The evaluations were uniformly glowing. One commander wrote that Mr. Kerry ranked among "the top few" in three categories: initiative, cooperation and personal behavior. Another commander wrote, "In a combat environment often requiring independent, decisive action, Lt. j.g. Kerry was unsurpassed." The citation for Mr. Kerry's Bronze Star praises his "calmness, professionalism and great personal courage under fire."
In the United States military, there's no ideology - there are no labels, Republican or Democrat - when superiors evaluate a man or woman's service to country. Mr. Kerry's commander for a brief time, Grant Hibbard, now a Republican, gave Mr. Kerry top marks 36 years ago.
Now the standards are those of politics, not the military. Despite his positive evaluations, Mr. Hibbard recently questioned whether Mr. Kerry deserved one of his three Purple Hearts.
In the heat of a political campaign, attacks come from all directions. That's why John Kerry's military records are so compelling; they measure the man before his critics or his supporters saw him through a political lens. These military records show that John Kerry served his country with valor, and that those who served with him and above him held him in high regard. That's honor enough for any veteran.

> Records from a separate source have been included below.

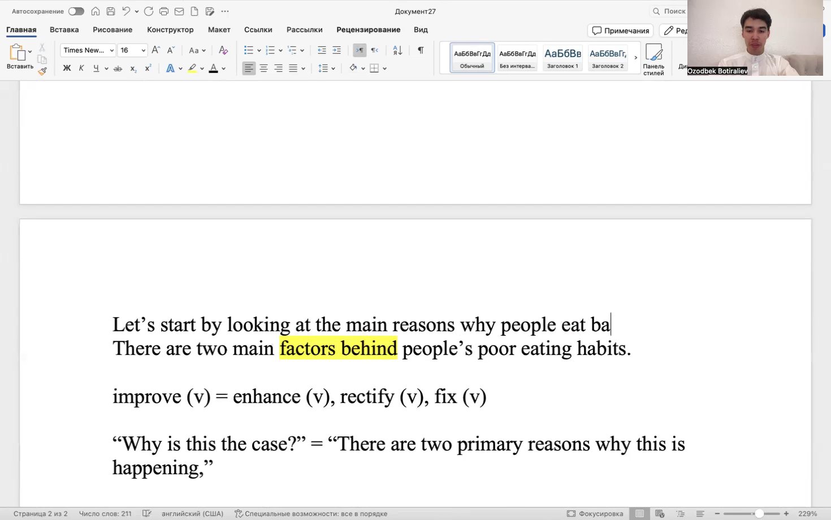Screen dimensions: 831x520
Task: Select center text alignment
Action: pyautogui.click(x=263, y=68)
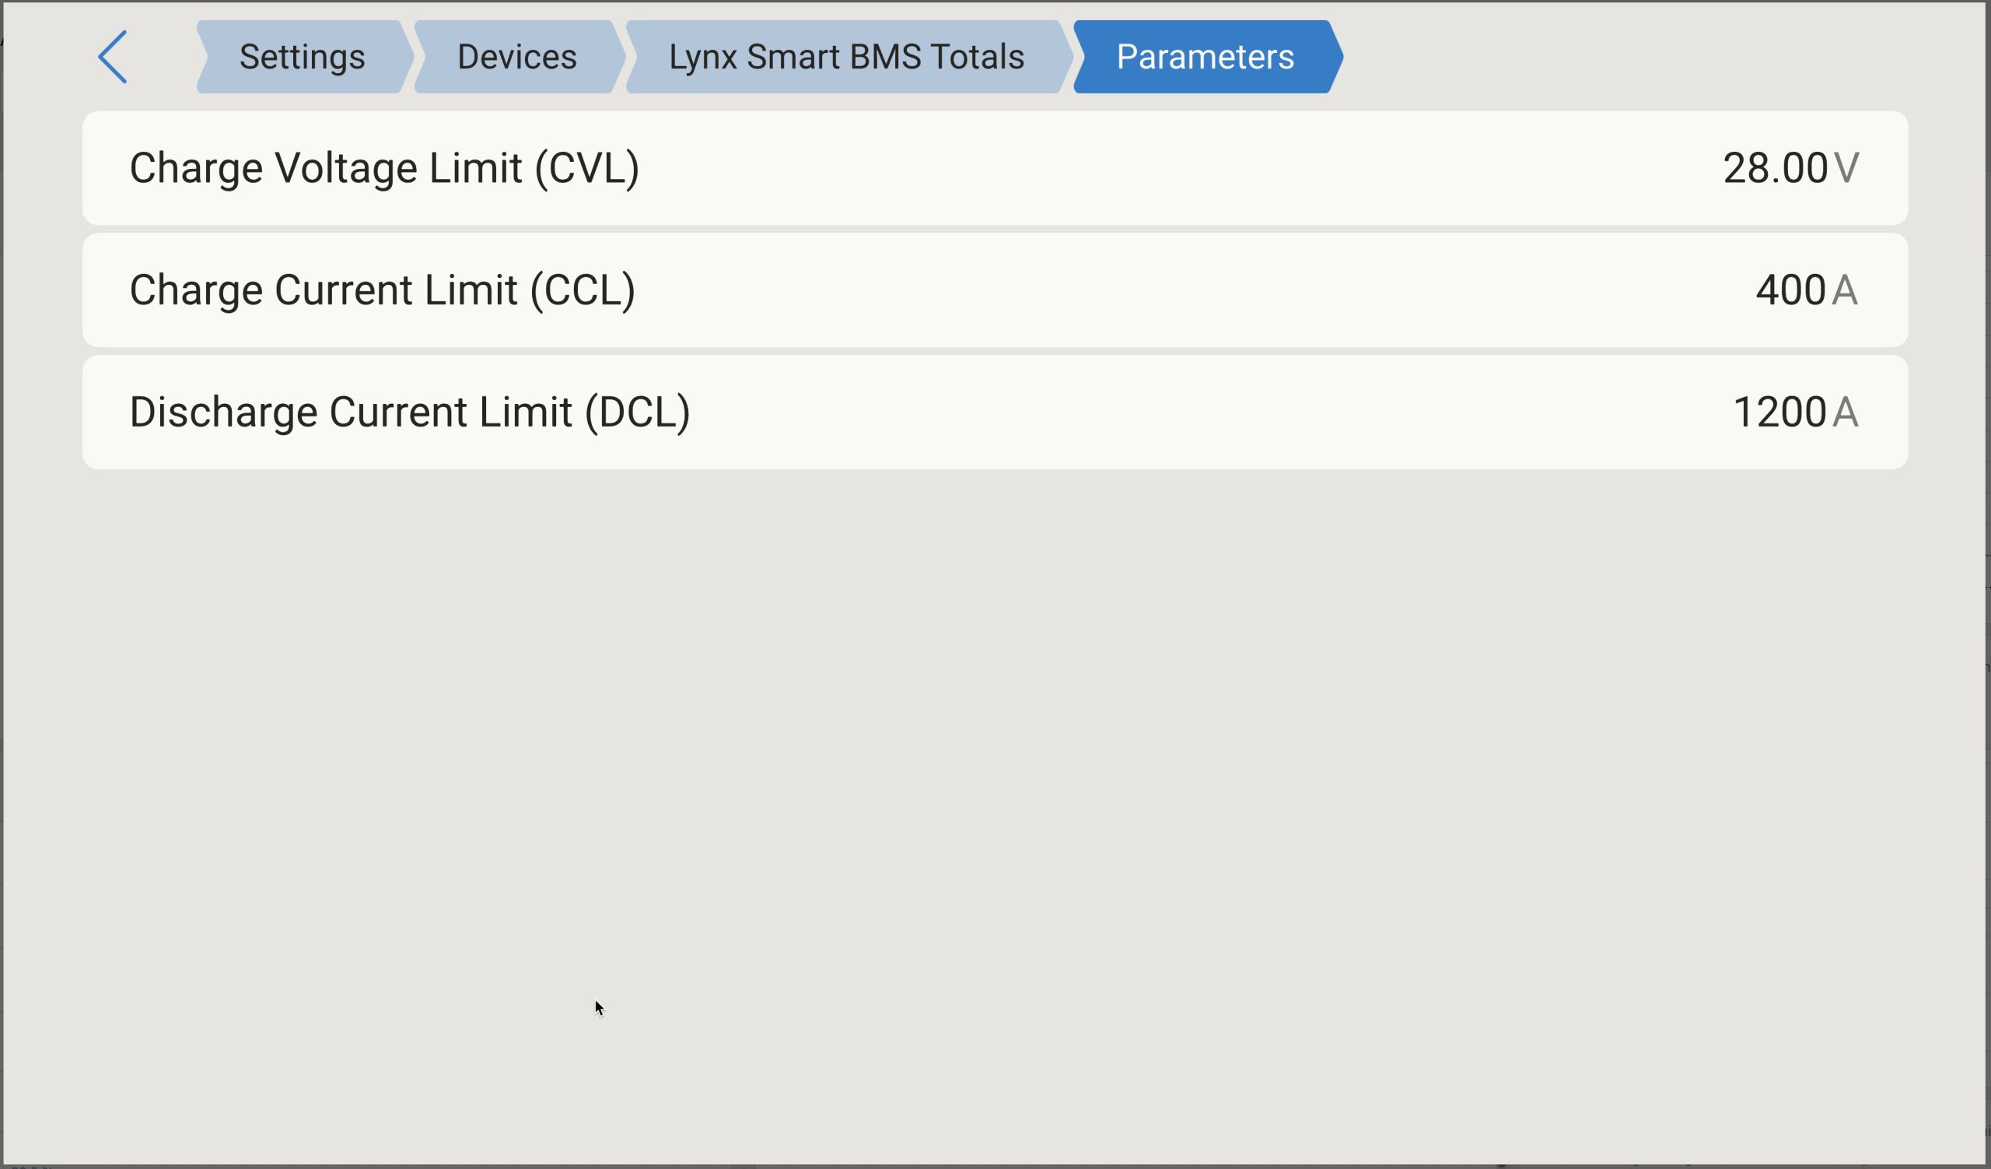This screenshot has width=1991, height=1169.
Task: Click the 400 charge current value
Action: [1790, 290]
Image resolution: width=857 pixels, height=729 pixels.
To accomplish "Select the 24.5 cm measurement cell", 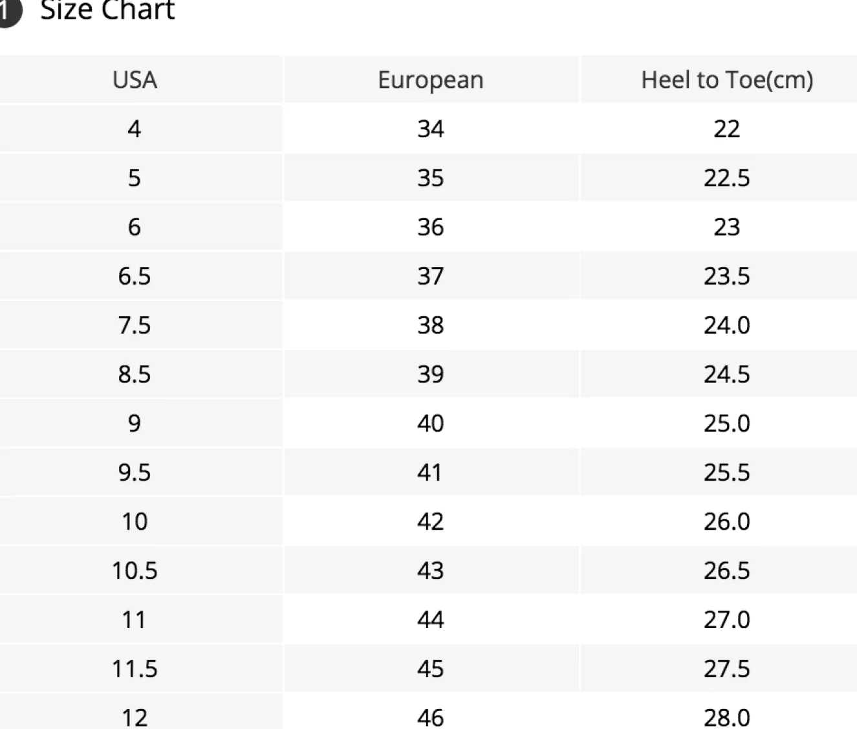I will 726,375.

Yet the Republican attack machine follows a pattern we've seen before, whether the target is Senator John McCain in South Carolina in 2000 or Senator Max Cleland in Georgia in 2002. The latest manifestation of these tactics is the controversy over Mr. Kerry's medals.
John Kerry was awarded three Purple Hearts, a Bronze Star and a Silver Star for his service in Vietnam. In April 1971, as part of a protest against the war, he threw some ribbons over the fence of the United States Capitol.
Republicans have tried to use this event to question his patriotism and his truthfulness, claiming he has been inconsistent in saying whether he threw away his medals or ribbons. This is no more than a political smear. After risking his life in Vietnam to save others, John Kerry earned the right to speak out against a war he believed was wrong. Make no mistake: it is that bravery these Republicans are now attacking.
Although President Bush has not engaged personally in such accusations, he has done nothing to stop others from making them. I believe those who didn't serve, or didn't show up for service, should have the decency to respect those who did serve - often under the most dangerous conditions, with bravery and, yes, with undeniable patriotism.
Wesley K. Clark, a former Democratic presidential candidate, was commander of NATO forces from 1997 to 2000.